How to compare AI detector APIs

Do not compare AI detectors by copying vendor accuracy claims into a spreadsheet. Compare the decision workflow: evidence, reproducibility, false-positive behavior, data residency, and how uncertainty is handled.

Short answer

When evaluating Humaniser, Originality.ai, GPTZero, Sapling, or any other detector, use the same labelled sample, the same threshold policy, and the same review process. Treat vendor claims as context until they have been reproduced on your corpus.

Comparison criteria

Criterion Why it matters
Reproducible evaluation Your content domain may behave differently from public benchmark text.
False-positive reporting Formal, ESL, citation-heavy, and templated writing can be harder to classify safely.
Abstention A detector that can say manual review avoids forcing uncertain text into a binary label.
Per-sentence rationale Reviewers need to see the spans behind the verdict, not only a percentage.
EU or self-hosted deployment Data residency and operational control can be decisive for regulated workflows.
Analysis records and versioning Audit records need model references, timestamps, and stable evidence.
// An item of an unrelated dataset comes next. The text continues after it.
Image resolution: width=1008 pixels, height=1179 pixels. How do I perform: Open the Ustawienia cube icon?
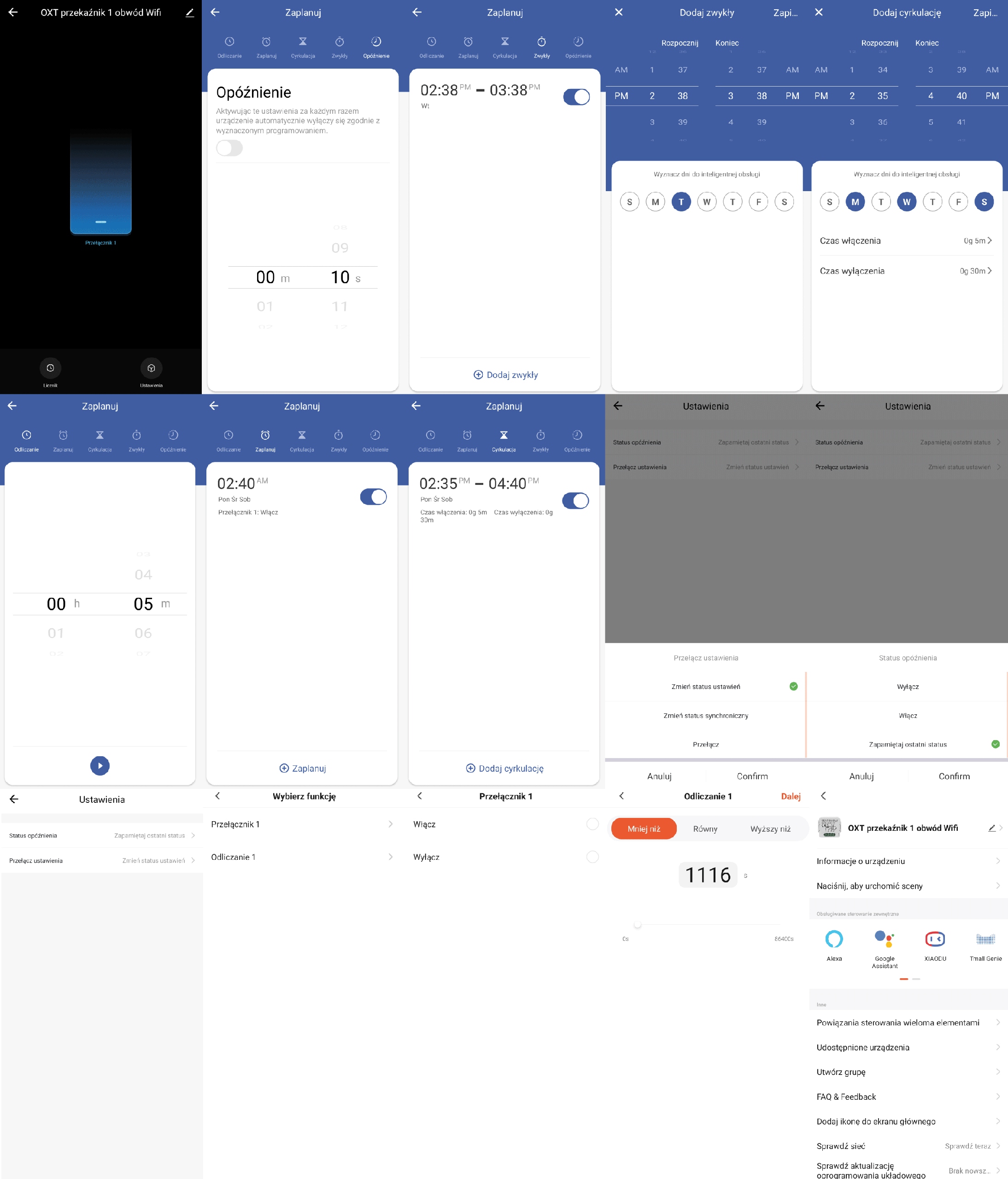click(x=151, y=368)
Minimal evaluation protocol

1. Freeze the candidate detector version and settings.
2. Build a labelled sample from your actual workflow.
3. Separate human, AI-assisted, fully generated, ESL, and template-heavy text.
4. Measure false positives and false negatives at the threshold you would enforce.
5. Review abstentions separately instead of treating them as errors.
6. Keep the minimum analysis metadata, model versions, and reviewer notes with the run.

How Humaniser wants to be compared

Humaniser should be evaluated on the same corpus and policy threshold as competing detectors. The useful comparison is not "who claims the highest accuracy"; it is whether the workflow can reproduce the result, inspect sentence-level rationale, keep text inside the required jurisdiction, and preserve a reviewer-friendly audit trail.

What not to claim

  • Do not claim that one detector is better than another without a published test set and metric.
  • Do not treat a detector score as proof of authorship.
  • Do not average away language or content-type failures.
  • Do not enforce a threshold before reviewing false positives on your own corpus.

Humaniser comparison posture

The strongest Humaniser posture is operational, not rhetorical: reproducible evaluation, EU-resident or private deployment options, abstention, per-sentence evidence, and unsigned scan details. Those claims can be inspected without asserting unverified superiority over a named vendor.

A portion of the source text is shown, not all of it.